Once the Usage Metrics feature is activated, two new records are created per Salesforce instance, per day: one for all custom objects and one for all Visualforce pages. The usage data for each day and instance is stored as a text file, encoded in Base 64, in the MetricsDataFile field of the record. When decoded, the usage data looks like the comma-separated values below:
“00DD00000007LBA”,”Customer A”,”Enterprise Edition”,”TRIAL”,”Alpha”,”14″
“00DD00000007MCp”,”Customer B”,”Enterprise Edition”,”TRIAL”,”Beta”,”4″
“00DD00000007NEL”,”Customer C”,”Enterprise Edition”,”TRIAL”,”Delta”,”1”
“00DD00000007LBA”,”Customer A”,”Enterprise Edition”,”TRIAL”,”/apex/ReleaseSpring14__pageFour”,”1″,”1”,”78.0”

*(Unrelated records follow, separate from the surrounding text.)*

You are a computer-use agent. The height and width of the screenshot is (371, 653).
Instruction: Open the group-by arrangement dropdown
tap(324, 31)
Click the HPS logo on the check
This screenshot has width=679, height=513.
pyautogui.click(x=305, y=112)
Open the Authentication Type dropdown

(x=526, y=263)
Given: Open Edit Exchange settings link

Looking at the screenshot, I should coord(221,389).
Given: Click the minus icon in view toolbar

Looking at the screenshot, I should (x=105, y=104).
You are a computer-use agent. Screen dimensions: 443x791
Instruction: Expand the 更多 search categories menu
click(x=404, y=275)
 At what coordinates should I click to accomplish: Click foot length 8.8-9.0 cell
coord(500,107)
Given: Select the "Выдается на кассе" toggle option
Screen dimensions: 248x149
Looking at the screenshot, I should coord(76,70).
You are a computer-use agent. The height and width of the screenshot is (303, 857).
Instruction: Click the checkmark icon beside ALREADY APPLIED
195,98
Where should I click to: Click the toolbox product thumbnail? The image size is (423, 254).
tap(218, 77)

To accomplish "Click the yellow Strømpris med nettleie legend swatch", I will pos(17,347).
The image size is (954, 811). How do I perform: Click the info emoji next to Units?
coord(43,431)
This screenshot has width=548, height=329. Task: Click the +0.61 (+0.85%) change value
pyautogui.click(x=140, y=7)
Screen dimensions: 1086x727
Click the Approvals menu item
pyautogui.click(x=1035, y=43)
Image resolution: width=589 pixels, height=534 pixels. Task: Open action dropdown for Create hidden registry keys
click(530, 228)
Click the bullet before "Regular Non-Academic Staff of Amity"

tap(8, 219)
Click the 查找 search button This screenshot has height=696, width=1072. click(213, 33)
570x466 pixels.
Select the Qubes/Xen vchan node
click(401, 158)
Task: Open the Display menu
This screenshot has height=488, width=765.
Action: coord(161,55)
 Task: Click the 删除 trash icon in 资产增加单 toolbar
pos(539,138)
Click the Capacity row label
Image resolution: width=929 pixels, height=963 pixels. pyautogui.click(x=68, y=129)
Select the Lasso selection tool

“00DD00000007MCp “,”Customer B”,”Enterprise Edition”,”TRIAL”,”/apex/ReleaseSpring14__pageOne”,”2″,”1”,”68.0”
“00DD00000007NEL “,”Customer C”,”Enterprise Edition”,”TRIAL”,”/apex/ReleaseSpring14__pageThree”,”1”,”1”,”80.5”
The format, decoded, is:
Organization ID, organization name, edition, status, resource (either the Visualforce page name or custom object developer name), count (either the number of times that the Visualforce page was accessed in the last day, or the total number of this custom object in use), [number of unique users who accessed the Visualforce page], [average load time of the Visualforce page in milliseconds]
Where is all of this data stored?
In order to enable Usage Metrics, you need to designate a specific organization to which the usage data is delivered on a daily basis. This is called the Reporting organization. Environment Hub is the other required component to enable Usage Metrics. Your Release organization(s) – the Development Edition organization(s) used to upload your package(s) – and Reporting organization must be members of the same Environment Hub. This is to ensure that the system isn’t delivering Usage Metrics to an organization outside of your dedicated ecosystem. For instructions on setting up Environment Hub and connecting organizations to it, refer to the ISVforce Guide.
Usage Metrics data is collected from your Release organization(s) and delivered to your Reporting organization, where the MetricsDataFile API is exposed. We recommend using your Business organization as your Reporting organization for flexible usage, such as linking usage data to licenses from the License Management App (LMA).
How can I get started?
Kick off the process of setting up Environment Hub and log a case in Partner Portal to enable Usage Metrics in your organizations. Once it’s enabled, there are two approaches to utilizing the feature:
- Customize and configure analytics to your specific need. We demonstrated how to parse and format the usage data into custom object records. We provided instructions in our Usage Metrics Enablement Guide.
- Install our visualization component. We created an unmanaged package that presents a set of visualization charts and graphs about your application and customer usage. More information on the visualization tool here.